Sylvia Garcia works the register at a Whataburger fast food restaurant off I-10 in east San Antonio. She’s seen travelers coming and going for days now, and sees the anxiety etched on their faces.
“Don’t worry about it, sweetie, we got you,” she said to one evacuee, handing him a free cup of coffee and a box of juice for his little boy.
Buc-ee’s travel stop in Luling, 140 miles from Houston, with its flashing sign promising “Homemade Fudge,” “Dippin-Dots,” “Jerky” and “Fabulous Restrooms,” was crammed all day with eastbound travelers.
Will Williford walked his boxer, Maggie, on a patch of grass outside while waiting for his wife and two daughters to use the bathroom. The family lives in hard-hit Orange, but friends said their house escaped any serious damage. A neighbor wasn’t so lucky. “He has four feet of water in the house, has a tree in his house and no flood insurance,” Williford said.

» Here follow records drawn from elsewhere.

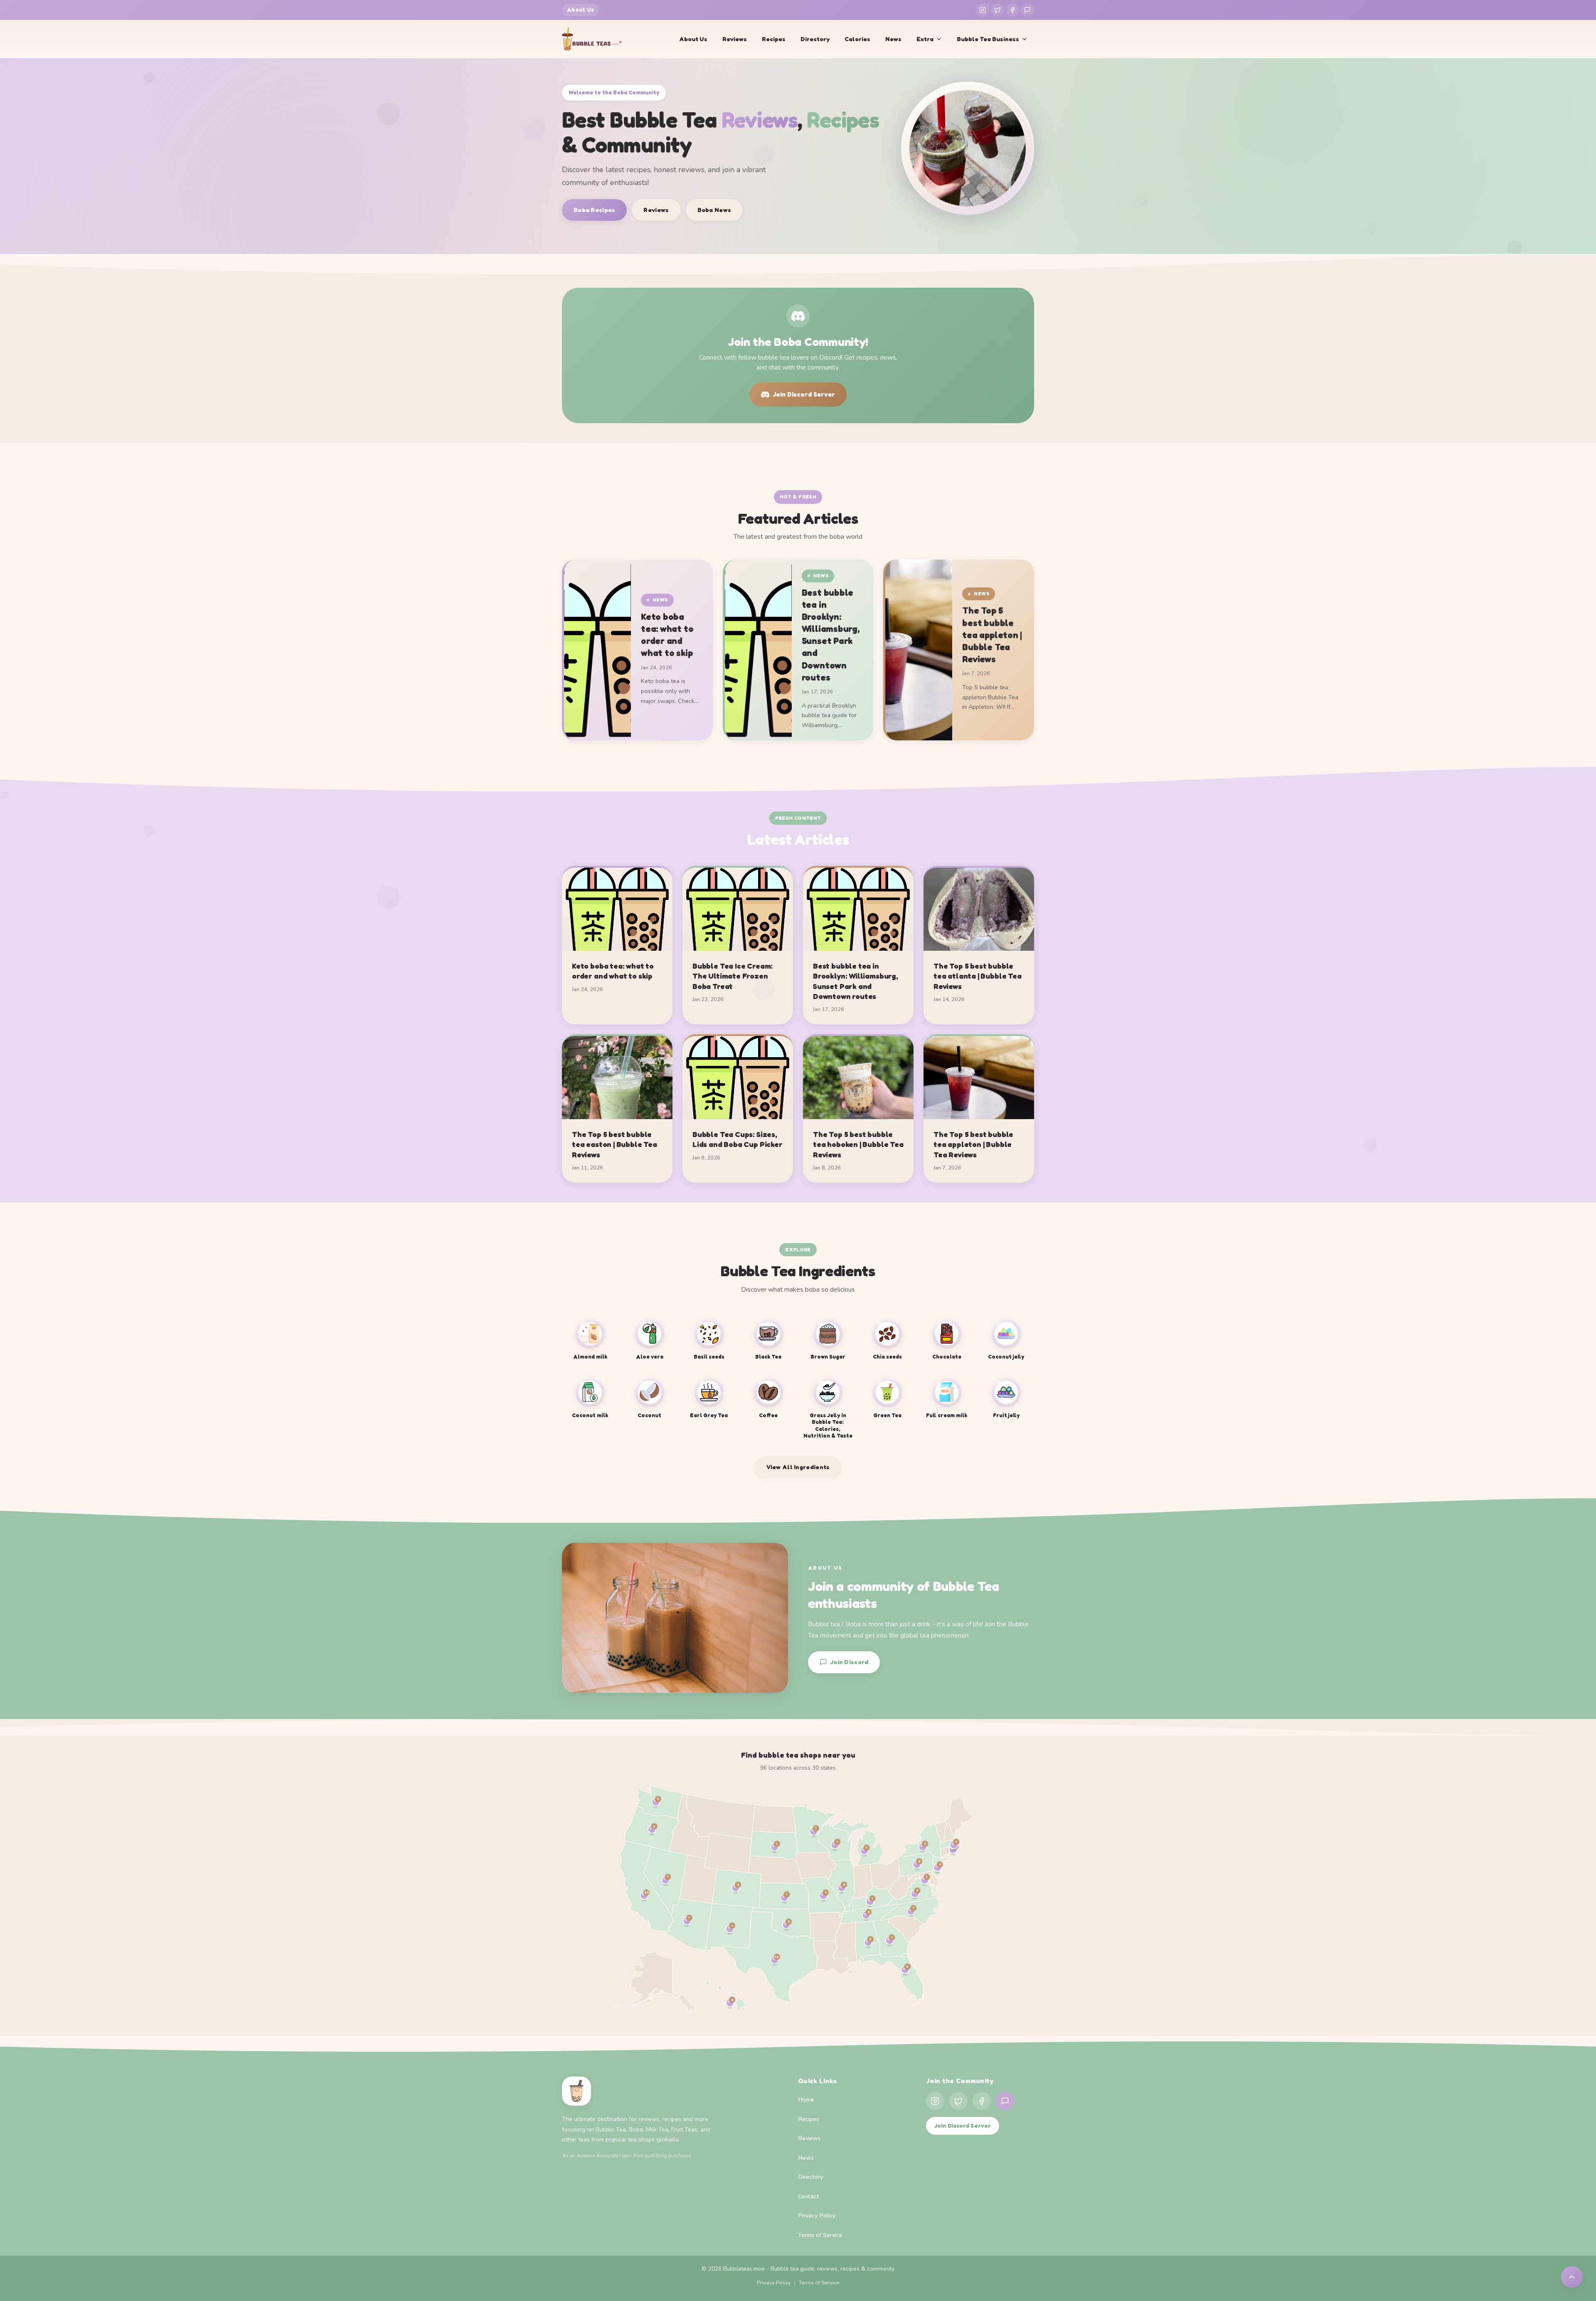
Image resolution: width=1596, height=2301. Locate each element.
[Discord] (1027, 10)
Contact (808, 2196)
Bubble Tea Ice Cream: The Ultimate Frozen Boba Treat (732, 976)
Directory (815, 38)
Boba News (714, 209)
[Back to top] (1572, 2277)
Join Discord (849, 1661)
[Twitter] (997, 10)
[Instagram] (982, 10)
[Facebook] (1012, 10)
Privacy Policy (816, 2215)
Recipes (774, 38)
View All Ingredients (798, 1466)
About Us (580, 10)
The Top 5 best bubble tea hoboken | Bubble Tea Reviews (858, 1144)
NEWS (660, 600)
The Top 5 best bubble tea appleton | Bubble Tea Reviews (992, 634)
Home (806, 2099)
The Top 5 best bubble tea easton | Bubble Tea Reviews (614, 1144)
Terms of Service (820, 2235)
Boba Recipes (594, 209)
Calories (857, 38)
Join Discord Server (804, 394)
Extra (924, 38)
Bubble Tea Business (988, 38)
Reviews (734, 38)
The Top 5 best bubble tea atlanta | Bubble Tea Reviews (977, 976)
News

The Willifords rebuilt after losing their roof to Hurricane Rita in 2005. While they were lucky this time, they wanted to go home to help the good Samaritans who helped them.
“All we can do is go back and help everybody else pick up the pieces,” said Williford’s wife, Lisa, “and be grateful that we weren’t hit so hard ourselves.”
Nancy Garcia wished that she was as fortunate. She, her husband and two daughters left Houston Thursday evening and made the nine-hour drive to Monterrey, Mexico, where they waited Ike out with her mother-in-law. They woke at midnight to begin the 500-mile journey back.
Her brother, Nestor, lives only a block and a half away. He evacuated to San Antonio but returned Saturday to see what was left. He called his sister and cried, “My house. My house is all destroyed.”
Garcia, at least, still has a home, though the carpet was soaked and a tree toppled onto the trampoline in her back yard. Branches are everywhere, and the house, someone told her, smells like fish.
She’d heard all the warnings to stay out, but felt the need to go home nevertheless.
“We just want to see what we have left,” she said.